" Penser à la sous-activité en cas d’aléas "
En cas de perte de récolte, Geoffrey Marquis, expert-comptable du cabinet TML, à Nîmes, prône la sous-activité. Un mécanisme comptable qui permet, dès l’année où la perte de récolte est constatée, de diminuer le résultat et donc l’imposition et les cotisations sociales sur cette même année.

Qu’est-ce que le principe de sous-activité ?
C’est le fait de déduire de son résultat une somme dont le montant est calculé à partir de deux chiffres : le montant de ses charges fixes de production et le volume de la production "non réalisée", autrement dit de sa perte de récolte. La sous-activité permet dès l’année de la perte de récolte de passer en perte le prix de revient des volumes non produits. Cette règle comptable reconnue sur le plan fiscal permet donc de déduire la perte dès l’année de la constatation de l’aléa climatique, sans être obligé d’attendre la vente du vin. Ce dispositif fiscal, encore peu connu en agriculture, est largement pratiqué dans l’industrie.
Comment évalue-t-on la sous-activité ?
La sous-activité est calculée à partir du volume de récolte que le viticulteur aurait pu espérer produire sur une année normale.

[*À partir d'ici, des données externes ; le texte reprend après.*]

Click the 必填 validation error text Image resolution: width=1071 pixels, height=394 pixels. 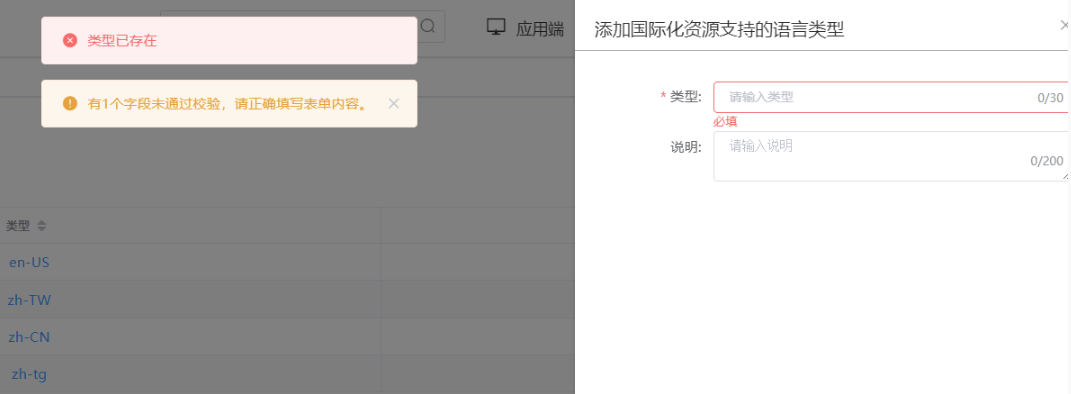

Pour valider cette perte de récolte, il est indispensable de produire une preuve matérielle qui valide le volume récolté l’année du sinistre. Si la date de clôture de l’exercice est située avant la levée de la récolte, au 31 juillet par exemple, il peut être difficile de prouver la quantification de la perte de récolte. Dans ce cas, la preuve peut être établie notamment grâce à un comptage de grappes sur les ceps effectué au 31 juillet. Lors d’un aléa climatique, si un rapport d’expertise d’une compagnie d’assurances a été réalisé, le document vaut bien sûr preuve de cette perte de récolte. Si la clôture de l’exercice a lieu le 31 octobre, la perte de récolte devient plus simple à prouver puisqu’en général, la vendange a eu lieu. Cela dit, le viticulteur doit aussi prouver que cette perte est un élément indépendant de sa volonté et qu’il n’a pas modifié son processus de production en faisant, par exemple, des vendanges en vert.
À partir de quand parle-t-on de sous-activité ?
Rien n’est arrêté sur ce point mais chez mes clients, je le situe dès 15 % de perte de récolte. Dans la pratique, j’évalue le volume de production "normalement" attendu à partir des 7 ou 10 dernières années, en ôtant les années exceptionnelles. À partir de là, on obtient le rendement de référence et on calcule le pourcentage de perte de récolte sur l’année du sinistre.
Comment évalue-t-on les charges fixes ?
L’analyse des charges concernées est très importante car la notion de charges fixes est primordiale. Elle ne doit en effet pas être interprétée de manière trop restrictive en ne considérant que les amortissements. En réalité il suffit d’exclure les charges qui sont variables avec le niveau de production. Quand un viticulteur rentre une demi-récolte, il a quasiment les mêmes charges que lors d’une récolte entière. Mais les charges peuvent être moindres sur les temps de travaux en vert et sur les frais liés à la vinification.
Pourquoi ce concept est-il peu connu en viticulture ?
En cas de perte de récolte, le monde agricole utilise plutôt un autre mécanisme, celui de la provision pour dépréciation. Mais dans certains cas, ce mécanisme a des limites. Le concept de sous-activité s’avère alors plus intéressant. Cela dit, il ne s’applique pas toujours. Pour les producteurs au micro-BA (bénéfice agricole), la perte de récolte ne peut être constatée que lors de la vente des vins. Pour le viticulteur soumis au réel simplifié (BA) qui a opté pour la valorisation de son stock en fonction du cours du jour moins l’abattement de 30 %, la sous-activité est déjà comprise. Le concept de sous-activité est donc adapté aux structures qui sont au réel normal et au réel simplifié, mais qui n’ont pas choisi la valorisation simplifiée.